Work item: Tally up the lines below that carry the word "button", answering with the figure alone.
- - -
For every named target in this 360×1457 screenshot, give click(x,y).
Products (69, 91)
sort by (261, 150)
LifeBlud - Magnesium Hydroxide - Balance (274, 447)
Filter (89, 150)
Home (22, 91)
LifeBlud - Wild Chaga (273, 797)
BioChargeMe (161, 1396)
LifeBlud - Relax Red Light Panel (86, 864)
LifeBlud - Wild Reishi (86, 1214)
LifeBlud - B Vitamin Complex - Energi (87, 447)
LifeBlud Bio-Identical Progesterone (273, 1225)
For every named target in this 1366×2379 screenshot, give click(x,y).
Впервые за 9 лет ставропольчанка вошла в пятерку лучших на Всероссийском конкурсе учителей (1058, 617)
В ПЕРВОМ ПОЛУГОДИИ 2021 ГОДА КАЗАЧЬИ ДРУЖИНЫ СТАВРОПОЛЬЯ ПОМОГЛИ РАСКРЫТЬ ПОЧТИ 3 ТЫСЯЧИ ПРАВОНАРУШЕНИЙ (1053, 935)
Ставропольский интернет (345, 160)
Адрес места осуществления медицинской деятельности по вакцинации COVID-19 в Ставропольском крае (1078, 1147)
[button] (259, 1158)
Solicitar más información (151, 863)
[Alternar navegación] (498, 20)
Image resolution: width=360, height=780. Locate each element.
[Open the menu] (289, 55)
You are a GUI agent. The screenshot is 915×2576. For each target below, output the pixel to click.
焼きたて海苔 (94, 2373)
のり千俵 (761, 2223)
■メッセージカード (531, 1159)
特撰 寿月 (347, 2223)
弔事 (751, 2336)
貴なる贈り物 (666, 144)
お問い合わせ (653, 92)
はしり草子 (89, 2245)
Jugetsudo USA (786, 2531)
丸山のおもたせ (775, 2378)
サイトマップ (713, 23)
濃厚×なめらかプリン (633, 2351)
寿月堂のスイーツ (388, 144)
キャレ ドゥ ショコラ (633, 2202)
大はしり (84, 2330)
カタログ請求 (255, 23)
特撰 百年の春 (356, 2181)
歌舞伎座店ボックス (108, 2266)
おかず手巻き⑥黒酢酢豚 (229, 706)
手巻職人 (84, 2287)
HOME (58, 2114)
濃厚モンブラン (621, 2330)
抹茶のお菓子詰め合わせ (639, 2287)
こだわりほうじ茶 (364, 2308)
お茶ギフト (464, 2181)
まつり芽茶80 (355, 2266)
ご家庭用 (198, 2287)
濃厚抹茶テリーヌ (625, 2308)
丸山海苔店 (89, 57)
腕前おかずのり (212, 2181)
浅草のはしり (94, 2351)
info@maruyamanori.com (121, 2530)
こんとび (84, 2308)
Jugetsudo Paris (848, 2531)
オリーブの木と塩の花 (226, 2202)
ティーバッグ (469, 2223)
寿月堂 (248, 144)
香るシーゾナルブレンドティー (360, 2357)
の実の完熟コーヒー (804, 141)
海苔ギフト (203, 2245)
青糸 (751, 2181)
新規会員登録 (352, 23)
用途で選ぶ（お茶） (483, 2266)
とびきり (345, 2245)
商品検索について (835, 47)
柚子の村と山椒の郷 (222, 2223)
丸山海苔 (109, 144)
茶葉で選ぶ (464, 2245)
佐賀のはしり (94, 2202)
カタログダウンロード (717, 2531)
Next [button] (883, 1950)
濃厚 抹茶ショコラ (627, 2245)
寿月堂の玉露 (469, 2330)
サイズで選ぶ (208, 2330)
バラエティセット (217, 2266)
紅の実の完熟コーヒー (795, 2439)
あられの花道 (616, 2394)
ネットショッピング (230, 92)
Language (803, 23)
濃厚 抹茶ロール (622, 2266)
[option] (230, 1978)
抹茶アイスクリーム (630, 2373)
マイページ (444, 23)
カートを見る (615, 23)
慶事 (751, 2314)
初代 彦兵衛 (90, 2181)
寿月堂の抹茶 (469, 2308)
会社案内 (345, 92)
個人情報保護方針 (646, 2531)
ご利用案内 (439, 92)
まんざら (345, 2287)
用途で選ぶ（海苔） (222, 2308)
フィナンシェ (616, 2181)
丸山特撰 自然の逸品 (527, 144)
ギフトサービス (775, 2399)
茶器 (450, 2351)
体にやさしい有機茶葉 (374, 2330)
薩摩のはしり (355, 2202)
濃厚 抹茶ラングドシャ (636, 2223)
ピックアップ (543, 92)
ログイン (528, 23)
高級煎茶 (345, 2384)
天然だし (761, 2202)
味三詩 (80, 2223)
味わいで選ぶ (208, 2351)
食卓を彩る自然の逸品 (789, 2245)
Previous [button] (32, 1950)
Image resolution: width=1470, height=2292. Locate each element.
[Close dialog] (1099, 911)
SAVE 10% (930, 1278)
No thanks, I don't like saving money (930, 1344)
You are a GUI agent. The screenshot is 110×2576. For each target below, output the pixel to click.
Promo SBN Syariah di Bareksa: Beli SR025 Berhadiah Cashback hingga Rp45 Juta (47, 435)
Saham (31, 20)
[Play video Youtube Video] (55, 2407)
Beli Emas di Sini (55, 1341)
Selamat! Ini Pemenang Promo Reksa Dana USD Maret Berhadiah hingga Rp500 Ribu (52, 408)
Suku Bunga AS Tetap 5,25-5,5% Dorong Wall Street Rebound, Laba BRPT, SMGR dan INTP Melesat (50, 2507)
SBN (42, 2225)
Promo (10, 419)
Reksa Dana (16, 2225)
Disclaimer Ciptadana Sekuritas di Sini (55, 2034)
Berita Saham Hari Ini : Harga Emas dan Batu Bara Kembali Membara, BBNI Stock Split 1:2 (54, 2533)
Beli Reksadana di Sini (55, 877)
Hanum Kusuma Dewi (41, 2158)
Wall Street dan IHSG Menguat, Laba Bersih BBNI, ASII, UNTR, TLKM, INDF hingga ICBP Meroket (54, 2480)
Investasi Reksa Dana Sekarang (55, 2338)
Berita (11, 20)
- - -
Output of the exercise: 3